• Ben Horowitz On Becoming CEO Posted by Admin

    Ben Horowitz

    Not often do you meet a sharp businessman who has invested in some of the biggest startups and who also has a love for hip-hop. Ben Horowitz is not your regular venture capitalist. As half of Andreesen Horowitz, one of the largest venture capital firms, he knows a thing or two about surviving the ups and downs of startup life. Horowitz, who is also the author of The Hard Thing About Hard Things, shed some truth of being a CEO. MillionaireMatch got the scoop.

    A product of the University of California at Berkeley, it’s no surprise that Horowitz is raw and candid in his advice about being a CEO. What drove him to write his own book was that he couldn’t find any books that could tell him what to do when all things went wrong with a business. “Running your own company is incredibly emotionally challenging,” he said. There was a time when he would wake up in the middle of the night trying to figure out a way to save a startup. He admits being a CEO is something you learn on the job. Some founders of startups he has invested in never held that role previously. “It’s easier to teach the innovator how to be a CEO than to teach a CEO how to be an innovator,” he explained. “It’s great to have someone on your board that has actually started a company and been CEO,” said Horowitz.

    Since being a great leader is something that happens day to day on the job, Horowitz did have one essential tip for founders. “I think people skills seem to be highly underestimated in terms of the stability to run a company,” he said. “The ability to understand other people’s motivation, those you talk to and those you aren’t talking to,” he continued.
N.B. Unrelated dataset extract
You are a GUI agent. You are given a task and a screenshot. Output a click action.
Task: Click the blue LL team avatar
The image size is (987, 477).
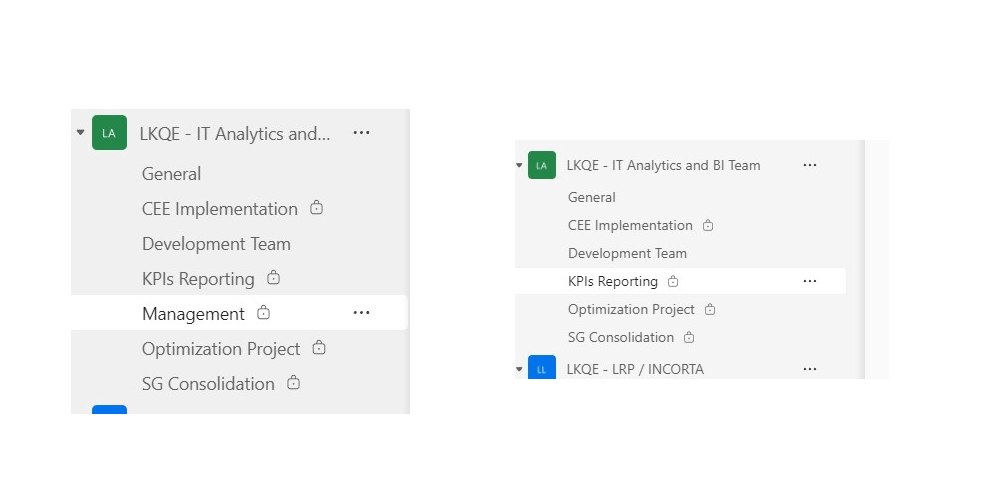(x=542, y=367)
He’s not a big fan of dual CEOs of a company. It’s too confusing, and things take too long to be approved waiting for the powers that be to agree and give the green light.

    Experience working in a big organization like Facebook or Snapchat helps new graduates understand how to be great managers and leaders before they go into launching their big idea. “When you come out of school, you know some things and some you don’t know. You really have no idea how to manage or run a company. The way you learn how to run a big organization is to work for a big organization,” Horowitz advised. “You meet people, smart people. You build a reputation with. Those people who are skilled that you can draw upon, hire and work with and build something excellent. If you try to build a company with zero management skill and no network, that’s hard,” he said.

    Meeting and networking with future partners and co-founders is the way to build your team for what most likely will be a bumpy ride to scaling your business. “Startups get really hard when the product gets into market. When you’re building the product, it’s all good,” he said. “The initial scale is can you make, build a great product a lot of people really want. That is different from building a great company, but if you can’t build a great product it doesn’t matter if you can build a great company,” said Horowitz.

    Today, Andreesen Horowitz has invested in over 500 companies managing almost $6 billion. “We were always going to be the biggest and the best. That was the goal. There was no reason to exist if we weren’t going to do that,” he said on deciding to start the venture capital firm. They have done just that. They always have their eyes open to what could be the next big idea. Pitch meetings are serious with a “no late” policy from the staff and undivided attention, which means no checking cell phones or tablets or they’ll pay a fine up to $100. So what makes a great pitch? Well, Horowitz said, “If it looks like a good idea then it’s probably not innovative or a breakthrough.” He says it’s a “tricky process” deciding which idea will work. “The key is to have a breakthrough idea that breaks through the noise,” he said.

    It may not be an easy road, but having Horowitz on your team wouldn’t be a bad idea.